String concatenation mallocs a new buffer: malloc(strlen(left) + strlen(right) + 1). The +1 is the null terminator — a classic C pitfall when forgotten. The result is caller-owned and eventually lands in RAM, where it gets duplicated again.
The four builtins — print(), input(), int(), float() — are dispatched by function name string comparison. input() always returns RAM_TYPE_STR, exactly like Python’s input(). int() uses atoi() with a validity check: atoi returns 0 both on success with input "0" and on failure with non-numeric input, so the interpreter checks whether the input string is actually "0" to distinguish them.
x = int(input("Enter a number: "))
y = x * x
print(y)
What Was Left Out (and What That Teaches You)
nuPython supports integer, float, string, boolean, and None types. Assignments, while loops, if/elif/else, and four builtins. No def, no for, no lists, no dicts, no exceptions.
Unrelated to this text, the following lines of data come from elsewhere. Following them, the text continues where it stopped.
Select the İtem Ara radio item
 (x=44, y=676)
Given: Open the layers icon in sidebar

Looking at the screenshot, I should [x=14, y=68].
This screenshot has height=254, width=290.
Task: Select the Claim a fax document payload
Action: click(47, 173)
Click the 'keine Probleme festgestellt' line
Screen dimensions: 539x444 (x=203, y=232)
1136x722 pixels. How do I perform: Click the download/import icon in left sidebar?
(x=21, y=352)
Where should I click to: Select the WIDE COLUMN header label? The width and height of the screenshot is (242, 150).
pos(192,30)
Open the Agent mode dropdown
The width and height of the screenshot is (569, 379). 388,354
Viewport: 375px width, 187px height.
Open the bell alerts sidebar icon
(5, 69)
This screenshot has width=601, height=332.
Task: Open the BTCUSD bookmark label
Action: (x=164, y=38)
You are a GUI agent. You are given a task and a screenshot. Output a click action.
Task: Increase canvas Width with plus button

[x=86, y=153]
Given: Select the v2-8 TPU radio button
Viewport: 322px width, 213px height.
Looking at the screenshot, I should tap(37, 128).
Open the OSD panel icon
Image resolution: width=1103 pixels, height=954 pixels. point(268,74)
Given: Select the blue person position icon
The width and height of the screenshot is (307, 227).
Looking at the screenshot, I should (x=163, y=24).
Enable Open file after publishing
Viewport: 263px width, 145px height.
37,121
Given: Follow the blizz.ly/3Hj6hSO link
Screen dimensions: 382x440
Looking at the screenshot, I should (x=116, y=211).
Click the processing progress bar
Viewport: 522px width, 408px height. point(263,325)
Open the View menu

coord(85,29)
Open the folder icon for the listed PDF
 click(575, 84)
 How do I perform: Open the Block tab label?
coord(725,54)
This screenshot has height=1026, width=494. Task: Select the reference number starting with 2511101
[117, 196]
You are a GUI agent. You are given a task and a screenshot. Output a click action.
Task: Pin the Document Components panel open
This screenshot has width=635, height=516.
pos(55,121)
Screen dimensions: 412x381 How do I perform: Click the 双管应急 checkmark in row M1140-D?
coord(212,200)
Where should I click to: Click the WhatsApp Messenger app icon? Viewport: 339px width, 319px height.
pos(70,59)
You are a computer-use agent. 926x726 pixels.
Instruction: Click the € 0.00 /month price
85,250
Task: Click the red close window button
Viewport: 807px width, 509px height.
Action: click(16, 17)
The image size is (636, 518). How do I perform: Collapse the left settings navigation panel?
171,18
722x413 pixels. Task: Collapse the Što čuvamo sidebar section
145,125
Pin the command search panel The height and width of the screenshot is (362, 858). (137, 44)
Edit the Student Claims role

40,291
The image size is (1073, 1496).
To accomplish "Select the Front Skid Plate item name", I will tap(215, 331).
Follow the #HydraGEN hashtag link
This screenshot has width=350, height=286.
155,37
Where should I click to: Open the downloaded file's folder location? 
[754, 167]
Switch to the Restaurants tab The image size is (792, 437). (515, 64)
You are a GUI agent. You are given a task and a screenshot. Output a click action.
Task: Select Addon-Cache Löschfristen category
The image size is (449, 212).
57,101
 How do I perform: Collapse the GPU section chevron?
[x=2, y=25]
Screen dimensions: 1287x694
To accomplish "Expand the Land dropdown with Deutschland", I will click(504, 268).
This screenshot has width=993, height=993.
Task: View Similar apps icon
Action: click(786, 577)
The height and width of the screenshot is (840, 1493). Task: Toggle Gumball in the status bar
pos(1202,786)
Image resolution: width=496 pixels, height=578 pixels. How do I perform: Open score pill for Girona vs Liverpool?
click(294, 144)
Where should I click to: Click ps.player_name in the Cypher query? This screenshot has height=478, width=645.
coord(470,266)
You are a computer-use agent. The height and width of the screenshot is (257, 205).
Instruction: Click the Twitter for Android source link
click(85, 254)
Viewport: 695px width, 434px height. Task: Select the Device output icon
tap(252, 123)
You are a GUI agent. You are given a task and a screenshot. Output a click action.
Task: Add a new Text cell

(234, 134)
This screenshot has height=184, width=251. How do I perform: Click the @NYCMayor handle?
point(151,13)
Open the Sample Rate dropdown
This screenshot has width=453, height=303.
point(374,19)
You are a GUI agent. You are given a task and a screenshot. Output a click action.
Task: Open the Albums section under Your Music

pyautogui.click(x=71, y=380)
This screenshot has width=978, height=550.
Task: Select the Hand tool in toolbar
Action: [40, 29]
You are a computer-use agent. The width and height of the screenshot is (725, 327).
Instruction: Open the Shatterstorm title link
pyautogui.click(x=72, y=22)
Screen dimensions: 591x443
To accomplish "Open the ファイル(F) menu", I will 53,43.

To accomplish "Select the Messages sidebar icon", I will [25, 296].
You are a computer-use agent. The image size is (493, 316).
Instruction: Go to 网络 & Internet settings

Each omission is a lesson. No garbage collector means every malloc has a visible paired free. The ownership contract is explicit — you can trace exactly who allocated and who frees every byte. CPython’s reference counting hides this; nuPython forces you to see it. No exception mechanism means every error is a returned NULL or false. The discipline required to propagate errors correctly through ten call frames is exactly what makes robust C code hard. No operator precedence means a * b + c requires tmp = a * b; result = tmp + c — which surfaces the fact that precedence in a real parser isn’t magic, it’s grammar rule hierarchy. No def means no call stack, no local scopes, no return mechanism — each of which is a significant addition on its own.
nuPython is about 2,000 lines of C. CPython is 400,000. The delta is features. The fundamentals are the same.